A FORÇA DO ATO CRIADOR
O Modernismo em Portugal. (Parte I)
‘Exauridos pelo labirinto caminhamos
Na minúcia da busca na atenção da busca
Na luz notável: de quadrado em quadrado’, Sophia de Mello Breyner, em ‘Maria Helena Vieira da Silva ou Itinerário Inelutável’, Dual, 1986
A sociedade portuguesa, com carências técnicas e económicas, tal como se definiu no decurso dos primeiros anos do século XX, reservou um lugar secundário à vida artística. As vanguardas artísticas europeias eram seguidas fugaz e tardiamente. Foi, em 1912, a via do humor que abriu as portas à modernidade, abandonando-se assim o naturalismo – nas salas do famoso Grémio Literário, o Salão dos Humoristas Portugueses. Na verdade, nesse salão estrearam-se, os nomes importantes no próximo futuro da nova arte nacional (Emmerico, Cristiano Cruz, Almada Negreiros, Jorge Barradas, Ernesto do Canto). Cristiano Cruz, considerado pelos seus companheiros de então como o mais dotado, apresentava um traço original na sua estilização, um humor, amargo e distante e uma preocupação mais social do que política. Jorge Barradas tinha um humor mais popular. Almada Negreiros, que tinha só dezanove anos e aparecia com ‘um espírito aberto, primaveril, como um belo corpo de moço senhor da sua nudez’ (França, José-Augusto).
Para o estabelecimento e descoberta do modernismo, Santa-Rita e Almada Negreiros contribuíram decisivamente - em ligação estreita com o Orpheu.
‘O número dois da revista Orpheu foi, subitamente, em abril de 1915, o rastilho dessa fixação de um modernismo que vimos hesitar entre várias situações, oitocentistas ainda, ou com desculpas de humorismo capaz de mostrar algumas inovações formais.’, José-Augusto França, História de Arte em Portugal – O Modernismo.
Entre 1915 e 1917, emerge o futurismo que fez confluírem si uma certa alucinação ética. Santa-Rita Pintor reproduzia composições de esforçados títulos futuristas (como por exemplo ‘Estojo científico de uma cabeça-aparelho ocular-sobreposição dinâmica visual-reflexos de ambiente x luz.’), com colagens e sobreposição sucessivas de planos. O futurismo, suposto ou pretendido nestas obras, situa-se fora dos exemplos italianos contemporâneos, numa originalidade que não encontra paralelo.

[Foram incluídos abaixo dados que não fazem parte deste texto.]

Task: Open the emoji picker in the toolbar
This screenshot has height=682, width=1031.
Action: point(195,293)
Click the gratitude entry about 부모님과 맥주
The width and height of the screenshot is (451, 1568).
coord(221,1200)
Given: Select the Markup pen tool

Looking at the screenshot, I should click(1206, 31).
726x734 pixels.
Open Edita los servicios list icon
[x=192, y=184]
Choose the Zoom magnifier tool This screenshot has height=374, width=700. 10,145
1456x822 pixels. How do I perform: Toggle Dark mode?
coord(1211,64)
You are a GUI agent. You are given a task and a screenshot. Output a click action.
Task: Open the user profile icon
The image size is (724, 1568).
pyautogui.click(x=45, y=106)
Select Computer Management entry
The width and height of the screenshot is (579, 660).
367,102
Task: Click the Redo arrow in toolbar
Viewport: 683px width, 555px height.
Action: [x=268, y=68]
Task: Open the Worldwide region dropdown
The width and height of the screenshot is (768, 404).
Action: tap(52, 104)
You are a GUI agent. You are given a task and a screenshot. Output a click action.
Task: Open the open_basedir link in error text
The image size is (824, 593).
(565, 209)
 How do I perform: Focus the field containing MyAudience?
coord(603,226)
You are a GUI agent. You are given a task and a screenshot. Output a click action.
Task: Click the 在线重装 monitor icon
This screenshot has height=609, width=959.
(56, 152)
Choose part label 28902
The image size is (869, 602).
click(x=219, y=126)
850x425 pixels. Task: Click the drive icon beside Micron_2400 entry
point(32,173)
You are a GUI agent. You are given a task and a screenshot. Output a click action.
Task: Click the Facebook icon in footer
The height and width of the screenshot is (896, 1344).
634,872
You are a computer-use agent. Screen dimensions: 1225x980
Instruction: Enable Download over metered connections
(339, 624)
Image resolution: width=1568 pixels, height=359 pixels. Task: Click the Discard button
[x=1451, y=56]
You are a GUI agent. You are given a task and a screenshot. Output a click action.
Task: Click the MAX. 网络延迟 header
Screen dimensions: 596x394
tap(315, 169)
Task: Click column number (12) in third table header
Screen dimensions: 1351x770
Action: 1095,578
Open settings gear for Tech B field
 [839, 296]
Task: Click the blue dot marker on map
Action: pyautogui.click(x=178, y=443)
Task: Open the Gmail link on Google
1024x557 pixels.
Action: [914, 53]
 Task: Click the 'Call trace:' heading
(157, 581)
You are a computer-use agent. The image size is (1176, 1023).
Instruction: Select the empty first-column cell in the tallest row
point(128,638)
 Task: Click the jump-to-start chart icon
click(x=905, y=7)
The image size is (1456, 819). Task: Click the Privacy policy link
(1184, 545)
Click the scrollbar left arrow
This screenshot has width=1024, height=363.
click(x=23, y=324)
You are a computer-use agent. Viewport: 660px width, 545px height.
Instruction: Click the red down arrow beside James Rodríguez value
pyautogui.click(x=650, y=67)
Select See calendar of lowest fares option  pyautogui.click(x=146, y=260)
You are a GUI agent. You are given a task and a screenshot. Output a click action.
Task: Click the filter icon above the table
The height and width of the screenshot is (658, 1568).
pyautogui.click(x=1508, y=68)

Almada Negreiros realizou o mais vasto ataque ao academismo artístico protagonizado pela elite social, apesar de mais tarde optado por uma prática do desenho pouco vanguardista que culminou nos frescos das Gares Marítimas de Alcântara e da Rocha Conde de Óbidos.
Porém, foi Amadeo de Souza-Cardoso que mais claramente afirmou modernismo. Amadeo acompanhou em Paris, os desenvolvimentos formais dos cubistas, de Modigliani, Kupka, Picabia e Delaunay. Amadeo analisa especialmente o motivo e exprime-o, primeiro segundo uma imagética arquitectónica explorando progressivamente mais as formas puras através de cromatismos ritmados. Amadeo de Souza-Cardoso representou, para os anos regimentais salazaristas, uma influência vanguardista e não necessária. No entanto, é decisivo facto de Salazar apesar do seu conservadorismo, ter escolhido para dirigir a sua propaganda um modernista, da escola de Marinetti, que fora secretário da revista Orpheu - António Ferro. A política do espírito definida, em 1933, por António Ferro, diretor da do SPN (Secretário de Propaganda Nacional) limitou, assim, toda a potencial acção vanguardista. A sua atuação de assinalável eficácia, mobilizando até ao início dos anos 40, o germinar do modernismo, teve o clímax na Exposição do Mundo Português de 1940 - apogeu e consolidação do regime político salazarista.
Os anos 30 tinham trazido ainda a matriz expressionista descrita por Mário Eloy e Dominguez Alvarez. Eloy representou uma absoluta busca de si próprio e uma forte paixão pelo eu interior. Alvarez apresentou uma atmosfera visual entre paisagens isoladas e auto-retratos deformados.
À margem da realidade artística portuguesa Maria Helena Vieira da Silva foi enquadrada na escola de Paris dos anos 30 e 40, ao lado de Arpad Szenes. A sua obra, nestes anos, usava uma geometria que transformava as linhas e que adquiriam uma função espacial e nos revelavam as perspectivas. As paisagens de cidades, ou de espaços interiores são uma constante temática na obra de Vieira da Silva.